Directions for this task: Reproduce the lines starting with the line containing "You are a computer-use agent. The" and going on through the line containing "pyautogui.click(x=132, y=37)", renaming "Instruction" to "Step" and keeping everything else unchanged.

Record excerpts:
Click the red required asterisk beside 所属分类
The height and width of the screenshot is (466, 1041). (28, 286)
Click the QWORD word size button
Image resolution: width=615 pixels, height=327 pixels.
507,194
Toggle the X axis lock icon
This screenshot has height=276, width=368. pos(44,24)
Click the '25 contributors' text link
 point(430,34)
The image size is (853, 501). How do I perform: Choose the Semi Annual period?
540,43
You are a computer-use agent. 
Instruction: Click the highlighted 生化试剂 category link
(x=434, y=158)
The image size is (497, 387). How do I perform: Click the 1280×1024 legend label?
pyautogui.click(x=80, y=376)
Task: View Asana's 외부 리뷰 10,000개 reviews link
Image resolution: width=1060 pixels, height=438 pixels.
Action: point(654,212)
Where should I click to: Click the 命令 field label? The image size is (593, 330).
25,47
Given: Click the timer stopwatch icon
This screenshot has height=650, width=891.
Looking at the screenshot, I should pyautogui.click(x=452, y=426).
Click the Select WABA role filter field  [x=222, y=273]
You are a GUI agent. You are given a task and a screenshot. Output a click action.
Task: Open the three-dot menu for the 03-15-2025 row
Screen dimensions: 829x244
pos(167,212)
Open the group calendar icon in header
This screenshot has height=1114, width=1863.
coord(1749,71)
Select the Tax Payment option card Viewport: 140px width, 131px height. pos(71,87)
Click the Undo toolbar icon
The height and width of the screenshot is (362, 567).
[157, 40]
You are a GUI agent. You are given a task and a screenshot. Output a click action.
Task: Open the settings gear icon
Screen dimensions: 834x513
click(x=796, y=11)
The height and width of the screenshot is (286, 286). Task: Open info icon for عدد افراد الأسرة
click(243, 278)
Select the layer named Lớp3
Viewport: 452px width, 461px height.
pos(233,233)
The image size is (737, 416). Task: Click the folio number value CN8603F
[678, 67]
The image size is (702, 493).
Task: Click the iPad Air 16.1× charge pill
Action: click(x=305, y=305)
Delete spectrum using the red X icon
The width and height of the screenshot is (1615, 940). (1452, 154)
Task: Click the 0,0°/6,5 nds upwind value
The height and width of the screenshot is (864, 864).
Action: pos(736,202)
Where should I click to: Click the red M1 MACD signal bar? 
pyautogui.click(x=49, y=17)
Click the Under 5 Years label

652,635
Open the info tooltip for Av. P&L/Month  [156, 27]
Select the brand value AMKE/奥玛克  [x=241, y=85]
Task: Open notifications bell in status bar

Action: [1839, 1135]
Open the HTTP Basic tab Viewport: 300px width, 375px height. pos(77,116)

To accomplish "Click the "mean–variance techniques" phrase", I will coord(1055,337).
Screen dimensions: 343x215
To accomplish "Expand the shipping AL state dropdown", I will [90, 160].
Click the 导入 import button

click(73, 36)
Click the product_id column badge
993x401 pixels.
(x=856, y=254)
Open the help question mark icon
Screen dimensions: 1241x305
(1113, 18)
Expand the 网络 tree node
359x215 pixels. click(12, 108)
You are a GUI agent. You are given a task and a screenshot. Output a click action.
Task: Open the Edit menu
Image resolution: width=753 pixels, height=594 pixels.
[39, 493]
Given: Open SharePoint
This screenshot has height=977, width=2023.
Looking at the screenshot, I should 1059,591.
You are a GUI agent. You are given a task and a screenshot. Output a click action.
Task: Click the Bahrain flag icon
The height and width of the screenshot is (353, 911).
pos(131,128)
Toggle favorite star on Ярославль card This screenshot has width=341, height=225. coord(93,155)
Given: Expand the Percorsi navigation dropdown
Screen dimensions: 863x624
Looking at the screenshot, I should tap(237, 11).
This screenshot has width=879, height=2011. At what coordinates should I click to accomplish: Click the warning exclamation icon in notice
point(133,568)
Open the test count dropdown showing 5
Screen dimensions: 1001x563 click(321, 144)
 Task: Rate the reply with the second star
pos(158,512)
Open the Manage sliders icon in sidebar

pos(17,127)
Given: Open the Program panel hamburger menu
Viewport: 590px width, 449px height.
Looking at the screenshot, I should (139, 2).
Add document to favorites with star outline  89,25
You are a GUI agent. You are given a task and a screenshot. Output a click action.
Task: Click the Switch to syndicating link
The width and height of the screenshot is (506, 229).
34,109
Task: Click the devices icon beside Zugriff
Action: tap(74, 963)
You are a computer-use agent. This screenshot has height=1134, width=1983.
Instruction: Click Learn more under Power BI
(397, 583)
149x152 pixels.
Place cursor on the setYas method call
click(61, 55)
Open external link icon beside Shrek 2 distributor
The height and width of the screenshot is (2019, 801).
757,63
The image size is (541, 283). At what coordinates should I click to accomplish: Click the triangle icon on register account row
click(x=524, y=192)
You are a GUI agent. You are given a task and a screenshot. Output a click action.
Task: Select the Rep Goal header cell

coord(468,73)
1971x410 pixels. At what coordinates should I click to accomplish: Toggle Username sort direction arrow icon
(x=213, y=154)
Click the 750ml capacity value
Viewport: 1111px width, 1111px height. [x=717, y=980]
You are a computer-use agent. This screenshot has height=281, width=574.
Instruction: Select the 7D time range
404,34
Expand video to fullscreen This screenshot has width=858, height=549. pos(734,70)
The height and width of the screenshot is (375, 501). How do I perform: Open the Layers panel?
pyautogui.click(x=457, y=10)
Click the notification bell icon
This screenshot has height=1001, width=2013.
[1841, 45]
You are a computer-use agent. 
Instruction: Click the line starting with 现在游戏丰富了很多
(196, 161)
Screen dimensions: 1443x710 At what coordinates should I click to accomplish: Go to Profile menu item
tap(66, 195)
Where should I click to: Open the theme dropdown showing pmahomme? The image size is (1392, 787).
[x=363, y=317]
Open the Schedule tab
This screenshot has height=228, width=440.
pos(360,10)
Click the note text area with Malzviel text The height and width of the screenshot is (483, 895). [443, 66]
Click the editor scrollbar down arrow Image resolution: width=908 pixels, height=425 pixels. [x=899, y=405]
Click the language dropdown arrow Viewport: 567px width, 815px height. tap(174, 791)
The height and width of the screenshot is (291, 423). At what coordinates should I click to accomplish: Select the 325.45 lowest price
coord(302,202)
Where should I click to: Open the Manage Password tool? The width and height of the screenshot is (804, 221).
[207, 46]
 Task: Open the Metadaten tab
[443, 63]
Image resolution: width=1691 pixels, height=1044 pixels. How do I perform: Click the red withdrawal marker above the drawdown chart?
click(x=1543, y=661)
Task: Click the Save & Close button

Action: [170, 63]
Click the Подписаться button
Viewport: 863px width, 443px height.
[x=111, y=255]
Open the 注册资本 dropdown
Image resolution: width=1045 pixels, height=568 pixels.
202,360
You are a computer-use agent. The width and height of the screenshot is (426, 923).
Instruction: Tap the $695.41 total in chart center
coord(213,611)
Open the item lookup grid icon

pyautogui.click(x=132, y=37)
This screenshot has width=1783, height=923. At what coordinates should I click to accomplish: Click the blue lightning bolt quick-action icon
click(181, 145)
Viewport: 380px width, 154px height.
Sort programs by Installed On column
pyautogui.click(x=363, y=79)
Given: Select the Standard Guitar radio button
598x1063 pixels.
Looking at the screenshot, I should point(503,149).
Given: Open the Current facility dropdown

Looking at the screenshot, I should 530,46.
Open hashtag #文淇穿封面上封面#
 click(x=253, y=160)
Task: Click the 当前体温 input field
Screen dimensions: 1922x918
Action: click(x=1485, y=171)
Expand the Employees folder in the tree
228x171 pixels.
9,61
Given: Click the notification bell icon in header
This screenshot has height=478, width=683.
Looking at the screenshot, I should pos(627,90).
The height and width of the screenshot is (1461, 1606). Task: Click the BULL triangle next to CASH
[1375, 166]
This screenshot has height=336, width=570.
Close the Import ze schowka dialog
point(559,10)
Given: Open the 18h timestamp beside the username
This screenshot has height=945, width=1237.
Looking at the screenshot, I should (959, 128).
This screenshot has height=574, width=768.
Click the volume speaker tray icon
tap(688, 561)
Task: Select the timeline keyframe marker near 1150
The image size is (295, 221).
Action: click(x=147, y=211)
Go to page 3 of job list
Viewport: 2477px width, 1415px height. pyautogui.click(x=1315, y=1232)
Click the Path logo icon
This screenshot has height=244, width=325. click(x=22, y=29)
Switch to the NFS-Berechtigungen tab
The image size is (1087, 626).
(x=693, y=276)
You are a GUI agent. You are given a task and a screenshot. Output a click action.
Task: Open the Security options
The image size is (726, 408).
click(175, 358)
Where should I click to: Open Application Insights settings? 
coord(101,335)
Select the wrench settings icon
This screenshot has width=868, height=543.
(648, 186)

Answer to this exercise:
You are a computer-use agent. The width and height of the screenshot is (426, 923).
Step: Tap the $695.41 total in chart center
coord(213,611)
Open the item lookup grid icon

pyautogui.click(x=132, y=37)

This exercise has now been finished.